How could I copy data from cpu to gpu asynchronically?

Hi,

My test code is like this:

a = torch.randn(16, 3, 16, 16)
a1 = a.cuda(1)
a2 = a.cuda(2)
a3 = a.cuda(3)
a4 = a.cuda(4)
torch.cuda.synchronize()

a = torch.randn(16, 3, 1204, 1024)
t1 = time.time()
a1 = a.cuda(1)
a2 = a.cuda(2)
a3 = a.cuda(3)
a4 = a.cuda(4)
t2 = time.time()
torch.cuda.synchronize()
print(t2 - t1)

a = torch.randn(16, 3, 1204, 1024)
t3 = time.time()
a1 = a.cuda(1)
t4 = time.time()
torch.cuda.synchronize()
print(t4 - t3)

The results is:

0.18216228485107422
0.03782033920288086

Which means that copying one cpu tensor to one gpu tensor is faster than copying same tensor to multi-gpu, the process seems to be a one-by-one operation. How could I make the copy in parallel please?
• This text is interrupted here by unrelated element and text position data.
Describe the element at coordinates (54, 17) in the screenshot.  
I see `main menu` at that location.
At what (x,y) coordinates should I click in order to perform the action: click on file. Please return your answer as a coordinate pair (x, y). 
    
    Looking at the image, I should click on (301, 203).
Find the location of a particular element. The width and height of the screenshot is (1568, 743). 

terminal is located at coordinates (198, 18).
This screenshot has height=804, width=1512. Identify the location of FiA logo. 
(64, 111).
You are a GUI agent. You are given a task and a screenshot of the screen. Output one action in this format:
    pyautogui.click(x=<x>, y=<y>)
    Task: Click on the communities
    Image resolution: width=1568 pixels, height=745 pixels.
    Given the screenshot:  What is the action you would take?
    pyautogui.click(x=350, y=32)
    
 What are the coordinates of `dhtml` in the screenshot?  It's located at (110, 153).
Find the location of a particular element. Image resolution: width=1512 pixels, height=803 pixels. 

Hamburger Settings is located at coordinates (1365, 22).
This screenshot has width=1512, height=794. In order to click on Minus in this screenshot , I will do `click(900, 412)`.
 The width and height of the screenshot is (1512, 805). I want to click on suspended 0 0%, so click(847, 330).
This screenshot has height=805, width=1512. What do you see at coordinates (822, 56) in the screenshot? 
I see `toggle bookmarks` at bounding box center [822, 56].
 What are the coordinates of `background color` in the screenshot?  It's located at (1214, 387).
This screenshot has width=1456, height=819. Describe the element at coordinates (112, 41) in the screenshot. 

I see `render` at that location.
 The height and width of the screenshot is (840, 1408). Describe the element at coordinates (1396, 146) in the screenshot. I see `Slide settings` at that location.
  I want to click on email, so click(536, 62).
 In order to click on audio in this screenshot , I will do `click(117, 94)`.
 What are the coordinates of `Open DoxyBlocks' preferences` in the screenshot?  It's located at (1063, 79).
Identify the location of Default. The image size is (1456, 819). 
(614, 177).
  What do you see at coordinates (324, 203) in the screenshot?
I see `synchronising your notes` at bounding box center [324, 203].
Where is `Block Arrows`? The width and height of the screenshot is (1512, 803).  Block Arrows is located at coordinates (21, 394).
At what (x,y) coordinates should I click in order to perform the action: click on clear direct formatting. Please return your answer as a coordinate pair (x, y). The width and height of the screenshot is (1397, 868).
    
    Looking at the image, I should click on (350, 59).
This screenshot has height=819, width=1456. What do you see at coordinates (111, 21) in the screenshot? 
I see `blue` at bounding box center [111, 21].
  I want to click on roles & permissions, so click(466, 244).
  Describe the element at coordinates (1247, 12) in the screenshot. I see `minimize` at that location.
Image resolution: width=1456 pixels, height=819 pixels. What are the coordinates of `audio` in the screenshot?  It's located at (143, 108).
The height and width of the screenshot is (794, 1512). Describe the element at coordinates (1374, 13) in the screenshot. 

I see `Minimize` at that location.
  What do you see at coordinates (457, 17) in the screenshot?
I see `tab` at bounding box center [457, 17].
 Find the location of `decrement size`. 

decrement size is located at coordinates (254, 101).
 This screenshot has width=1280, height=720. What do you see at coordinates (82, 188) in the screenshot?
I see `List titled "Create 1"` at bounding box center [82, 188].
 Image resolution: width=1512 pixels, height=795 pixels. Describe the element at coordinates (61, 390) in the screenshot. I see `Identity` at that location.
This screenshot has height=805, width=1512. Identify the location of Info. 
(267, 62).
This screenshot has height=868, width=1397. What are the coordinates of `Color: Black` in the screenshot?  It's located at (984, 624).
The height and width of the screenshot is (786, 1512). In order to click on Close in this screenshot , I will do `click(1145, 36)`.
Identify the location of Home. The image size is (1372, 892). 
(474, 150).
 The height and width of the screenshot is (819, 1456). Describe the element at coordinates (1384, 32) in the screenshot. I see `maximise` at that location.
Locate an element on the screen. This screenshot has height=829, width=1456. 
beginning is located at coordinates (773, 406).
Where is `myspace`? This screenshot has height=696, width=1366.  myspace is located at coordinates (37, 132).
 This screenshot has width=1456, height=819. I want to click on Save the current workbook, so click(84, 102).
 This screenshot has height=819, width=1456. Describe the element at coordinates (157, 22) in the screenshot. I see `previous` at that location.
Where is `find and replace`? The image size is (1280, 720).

You would have to synchronize the code before starting and stopping the timer, while your current code stops the timers already and synchronizes afterwards.

Hi,

Will this line work to synchronize ?

Yes, this will synchronize the default device.

So what is the most efficient way to copy one tensor to multi-gpus in parallel ?

The copy code looks alright, but your profiling code is still wrong, since you are stopping the timer without a previous synchronization. Did you create new profiles and checked the time?

HI,

I changed my code like this:

from concurrent.futures import ThreadPoolExecutor

executor = ThreadPoolExecutor(max_workers=8)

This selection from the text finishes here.